Thursday, April 21, 2011

The cult of youth and the arts

Lately I've been looking at a lot of art competitions as a way to get my art out there. It gets it on walls in group shows which provides experience and simply gets it seen. Even online competitions can be valuable that way. After all, if no one can see your art, what's the point?

I've been getting rather annoyed though as I look through the requirements for many calls for entry, some of them quite major, and find significant barriers for many emerging artists. And worse yet, this is in calls for entry specifically for emerging artists. The big barrier, sadly, is our society's ongoing fascination with the cult of youth. That's right, even the arts are prey to ageism.

Here's a news flash to curators out there. Many emerging artists are over 35 or even 40, the age limits on many of the calls for entry specifically for emerging artists. Many new artists are not fresh out of art school at 20, and even if they are fresh out of school, they may be 45. Artists are not all set on their careers from day one, just like most other people in most other careers. Many of us have come late to our artistic calling, may be on second, third or even fourth careers. It's hard enough to change your path later in life without having this kind of discouragement placed in our way.

If the goal of the curators who set these limits is to ensure they get only emerging artists, or feel that's the way to get new, fresh, contemporary art, they've failed completely. Young artists can be very successful and far from a new voice if they've been out there for 15 years. Conversely, a 50 year old who's only been starting to show their work can bring a vibrancy lost to someone who's an old hand at it. Their are better ways to limit work to emerging artists than age. Things such as number of shows, if any, success with sales and collectors. Really, how much has their work been out there and how long have they been doing it is the main definition of an emerging artist is it not, so why not make that your limit? 

Drop the artificial and quite frankly discriminatory age limits and celebrate all emerging artists, no matter how old they are.

Tuesday, April 5, 2011

Laziness is the mother of efficiency

In my last post, I briefly mentioned I don't do much in the way of test strips. I don't like doing them as it takes time, and more importantly, wastes paper, and quite frankly, the less effort I have to make the better. And at a buck a pop for a sheet of 8x10, (yes, Foma is expensive, but gorgeous), I hate wasting paper.

Instead, I make work prints, one sheet per negative, without bothering with a test strip at all. How do I do that? Well, I'm no darkroom guru, reading my negative and knowing just what exposure it will print at. You need to spend a few years slaving away in a commercial lab, day in and day out, making prints, to get to that stage. For us amateurs, there is an easier way, an enlarging meter.
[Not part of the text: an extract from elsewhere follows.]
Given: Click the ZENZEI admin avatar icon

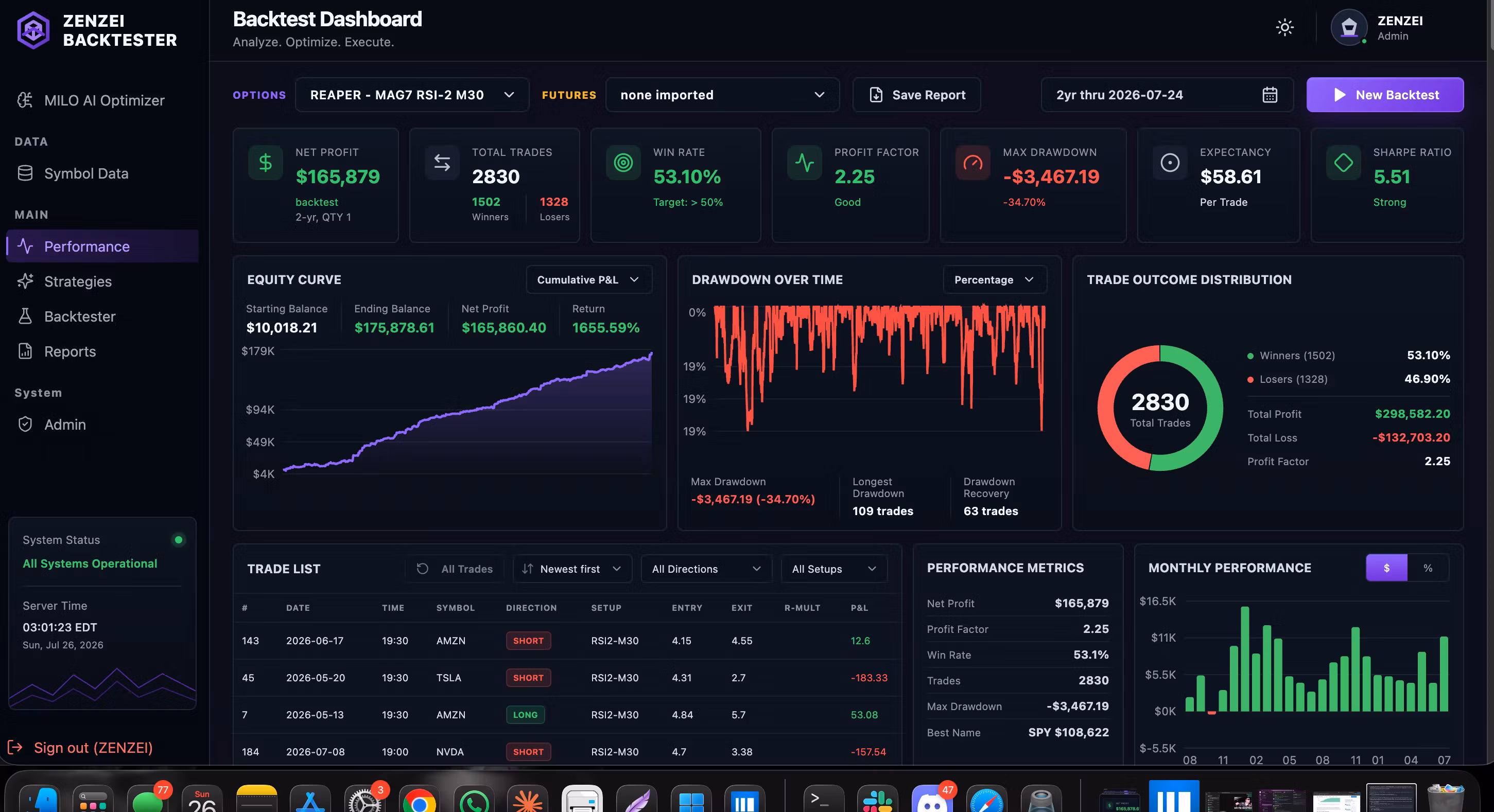Looking at the screenshot, I should tap(1349, 27).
I have this nifty gadget from Darkroom Automation, which allows me to do wonderful things like profile my paper versus my negatives and stuff, works as an enlarging meter and a densitometer, but I'm lazy. I use it to simply give me a base exposure which allows me to pop out a work print in one go. I measure the darkest tone, which gives a value in stops. I compare that to my base negative (one I've printed with a full range of tones and a known exposure time and value for my paper) and calculate the difference in exposure. Using that, I can pop out a work print, usually with a reasonable exposure (at least as a starting point to fine tune from) with just one print. If I want to also factor in contrast control and dial in the right amount of magenta, I can also measure the lightest tone, and with the difference between the two, (compared to my base neg/print which I measure all against) I can dial in the contrast too.

It does involve using a calculator as I might need .67 of a stop less exposure, but I'd rather use a little time than waste paper, and do things only once. Thus, other than determining that first exposure for my baseline negative, which I do test strip, to get a baseline exposure, I don't bother with test strips at all. Unless of course, some bastard at the darkroom changes the enlarger bulb on me. At which point, I usually have to do it again. Now, bear in mind, I am using the same enlarger all the time, and if you use more than one, you would need to do a test with each one to get your baseline exposure for each.

I'm all for making your life simpler with handy gadgets that actually work.